===== Data supplied

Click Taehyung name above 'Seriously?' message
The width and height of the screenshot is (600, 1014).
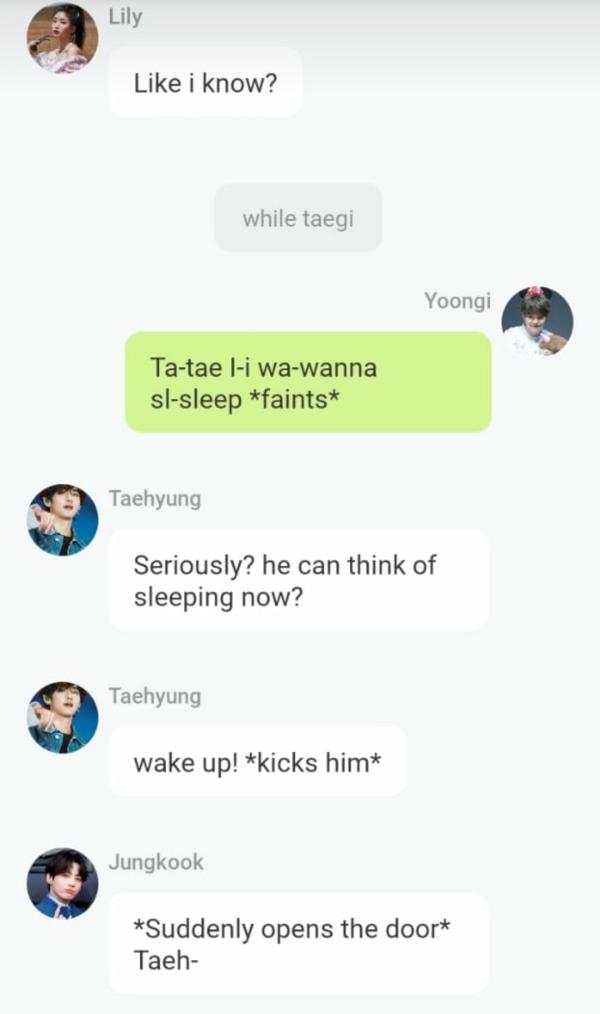[155, 498]
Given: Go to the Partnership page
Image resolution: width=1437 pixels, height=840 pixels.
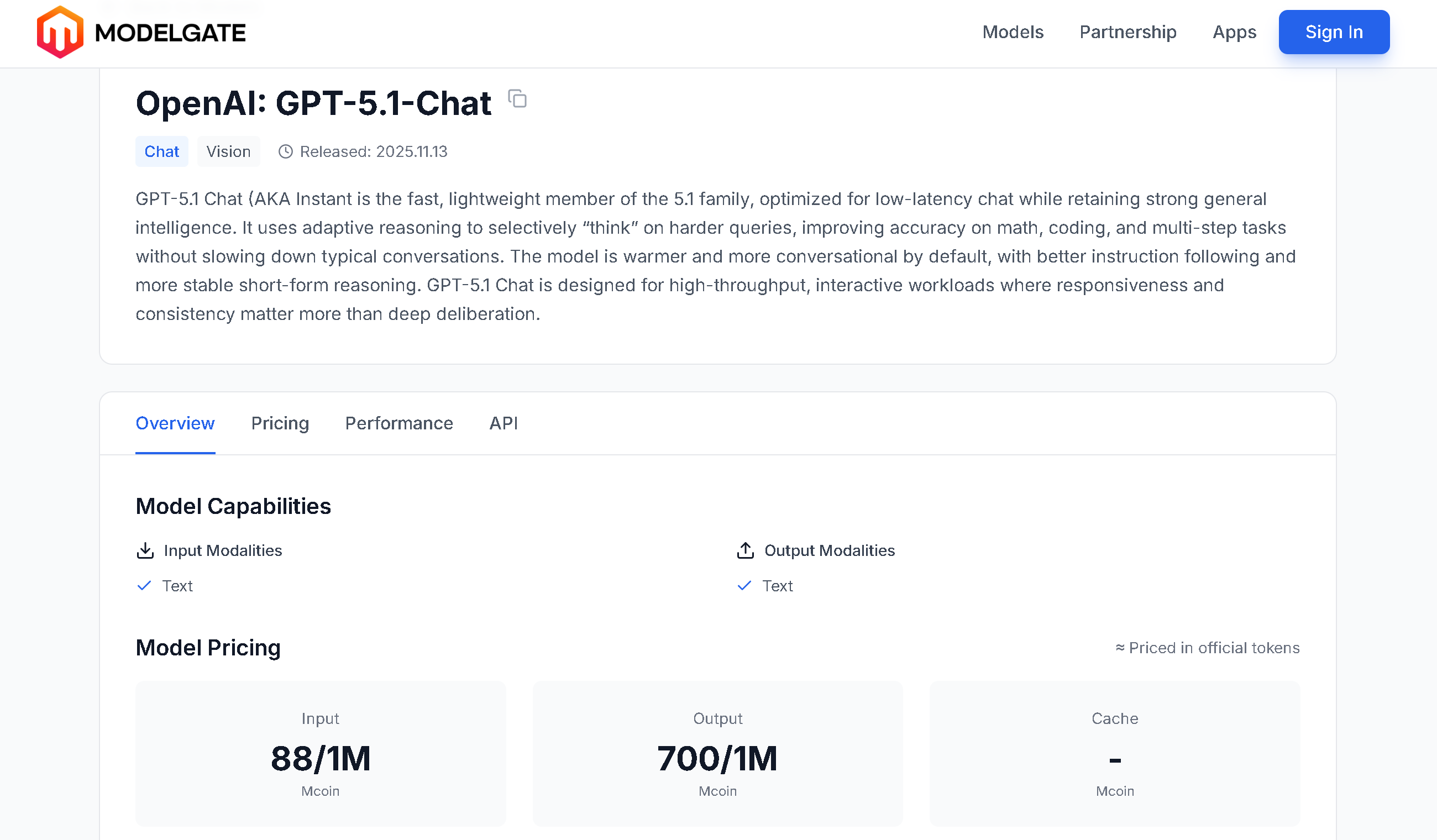Looking at the screenshot, I should click(x=1128, y=32).
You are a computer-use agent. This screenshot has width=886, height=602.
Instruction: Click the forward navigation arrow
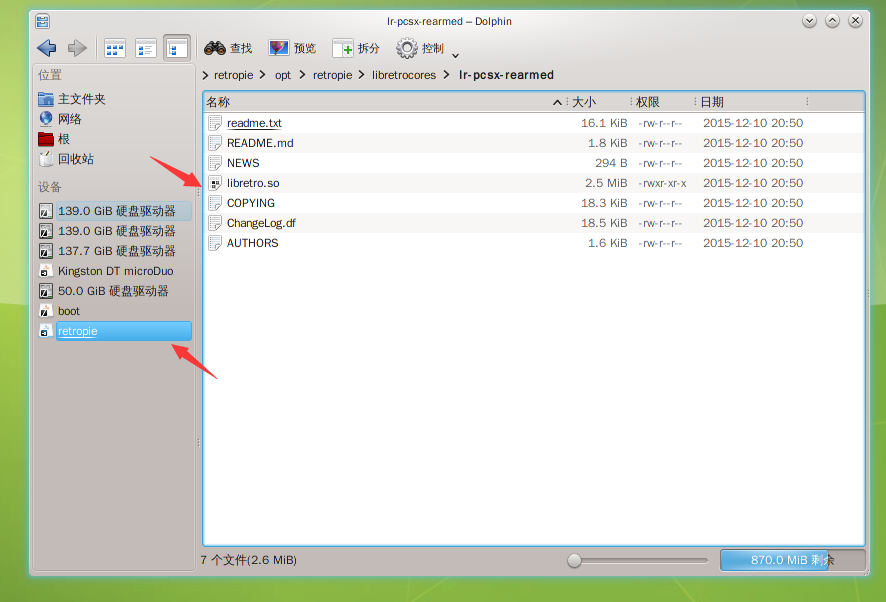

==========

Exercise — Strip out the images, then output the records above word for word.

Solution to this exercise —
Click Taehyung name above 'Seriously?' message
The width and height of the screenshot is (600, 1014).
[155, 498]
Given: Go to the Partnership page
Image resolution: width=1437 pixels, height=840 pixels.
Looking at the screenshot, I should click(x=1128, y=32).
You are a computer-use agent. This screenshot has width=886, height=602.
Instruction: Click the forward navigation arrow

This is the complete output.